Let’s look at another free-to-play game I’m also a huge fan of; Warframe. I’m not the hugest fan of Digital Extremes-they’re very active in their community, which is a good thing, but they also come across as rather pretentious to me. It’s a great game nonetheless, but I sometimes question their game decisions, especially with some of the stuff that’s happened in Update 8.

  • Low entry cost. Warframe is free. I typically play solo, and I enjoy it most for that. I collect a ton of stuff at my own pace, and don’t have to worry too much about it. However, I don’t get all the content without a ton of grind. It used to be a pretty common policy that anything you could buy for Platinum, the premium currency, could be bought with credits, or could have their blueprints bought through the market for credits. Now that’s not so much the case. Not all of this is a problem-they moved some items that would have been rare to the Platinum only store, but they’re more for alternate playstyles or cosmetics, but now it’s becoming prevalent enough to be an issue.

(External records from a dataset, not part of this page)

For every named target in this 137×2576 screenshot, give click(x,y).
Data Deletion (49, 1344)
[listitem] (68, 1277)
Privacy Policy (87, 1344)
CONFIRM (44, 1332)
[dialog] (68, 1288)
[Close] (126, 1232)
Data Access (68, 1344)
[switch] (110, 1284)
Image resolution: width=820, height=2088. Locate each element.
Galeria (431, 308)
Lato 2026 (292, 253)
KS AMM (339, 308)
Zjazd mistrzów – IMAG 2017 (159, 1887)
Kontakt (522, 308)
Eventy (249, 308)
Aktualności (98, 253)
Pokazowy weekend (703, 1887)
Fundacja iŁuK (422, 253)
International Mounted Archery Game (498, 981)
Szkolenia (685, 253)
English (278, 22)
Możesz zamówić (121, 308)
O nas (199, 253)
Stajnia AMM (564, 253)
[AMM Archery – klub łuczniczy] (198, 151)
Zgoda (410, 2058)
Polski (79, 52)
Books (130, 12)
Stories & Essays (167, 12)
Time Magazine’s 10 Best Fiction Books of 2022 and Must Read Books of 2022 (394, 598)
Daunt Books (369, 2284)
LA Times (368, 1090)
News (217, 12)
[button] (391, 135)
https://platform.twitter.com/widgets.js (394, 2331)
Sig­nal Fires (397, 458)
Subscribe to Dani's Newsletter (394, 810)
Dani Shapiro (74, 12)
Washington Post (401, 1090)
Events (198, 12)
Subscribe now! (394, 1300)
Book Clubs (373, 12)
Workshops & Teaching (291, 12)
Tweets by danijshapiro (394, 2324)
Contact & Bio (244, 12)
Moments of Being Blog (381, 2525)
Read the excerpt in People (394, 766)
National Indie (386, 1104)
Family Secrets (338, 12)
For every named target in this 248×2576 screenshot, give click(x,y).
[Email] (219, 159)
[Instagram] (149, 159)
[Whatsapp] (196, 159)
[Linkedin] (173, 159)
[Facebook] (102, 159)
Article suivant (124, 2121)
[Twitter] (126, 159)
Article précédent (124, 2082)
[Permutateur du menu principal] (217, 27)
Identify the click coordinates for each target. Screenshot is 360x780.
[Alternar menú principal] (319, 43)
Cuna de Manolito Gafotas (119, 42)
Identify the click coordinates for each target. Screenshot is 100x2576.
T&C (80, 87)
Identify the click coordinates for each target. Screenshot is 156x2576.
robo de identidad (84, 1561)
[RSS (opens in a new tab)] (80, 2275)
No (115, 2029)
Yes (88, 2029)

  • Iffy pricing. I recognize that there’s such a thing as balancing prices so that people who pay don’t automatically win. However, prices in Warframe are steep-I put in $5 or $10 a while back, and my Platinum has gone almost exclusively to expanding my inventory (which it does very well), in part because everything’s so expensive. An expensive Warframe (the Rhino, in specific, was the one I had my eye on), the equivalent of a class, costs a whopping 375 Platinum, while $10 will get you 170 Platinum. In order to buy the Rhino, in the increments that Platinum is sold, you would have to pay $30! You’d have some leftovers, but you’d still be in a ton of cash. There’s a “What Stalker?” pack, named after an unique enemy in the game, that gives you significantly more powerful weapons for 800 platinum. That’s a minimum of $50! Admittedly, I’m not looking at the Founder’s packs, which have a better platinum to cash ratio, but it’s still somewhat absurd. I paid for inventory space, and that’s basically all I’m going to wind up buying, because I can’t afford anything else.
  • Value. This is the part where I’m going to get a lot of flame, but there’s not much value in these. Rather, not much real value; there’s a lot of artificial value. I love Warframe, I’ve put in almost a hundred hours because it was a great way to release stress, and I’ve recommended it to many of my friends. But, to be honest, there’s a line between the “pay-to-win” and the “overpriced” thing. I’m stuck with 130 or so Platinum I can’t do anything with. I got several color packs when they were on a 1 credit sale, so I don’t need more cosmetics, and I’ve got enough inventory space for well over a dozen more hours of collecting and building. But the truth is that I’m sort of burnt out on Warframe; I’d have to put in hours of play to get any of the upgrades that I’m looking at, and building the dojo for my guild will require me to either whip out my credit card or do several hours of work in addition to the work I’m doing for materials. The complete lack of progression at this point (to be fair, Warframe is more of a cooperative shooter than an RPG) means that I can sit back with my Hek and kill basically any challengers, but I still get beaten by those who’ve put in more time than I have or put in more money to get a new warframe. I got into the beta off of my brother’s Founder’s package, and he’s bought warframes that are thrice as powerful as my starting Volt will ever be, even with a booster (20 plat, though the blueprints are a common enough alert drop), and I’ll have to grind bosses several times to get the parts and materials to craft a Frost.

In short, by looking at Warframe and DDO, we can see exactly what a good free-to-play model does and how a bad one works (mind you, Warframe is a great game, its Platinum system is just abysmal). DDO made it so that when I first bought, I paid very little and got a lot between the sale (Warframe does have those too) and the Favor rewards I had. Warframe, on the other hand, made it so that when I bought I quickly found myself at the point where I couldn’t spend my money on anything I didn’t already have, because I didn’t want to spend until I was about ~35 hours in, and by that point I already had a massive arsenal (I bought Platinum to keep my inventory from getting too full).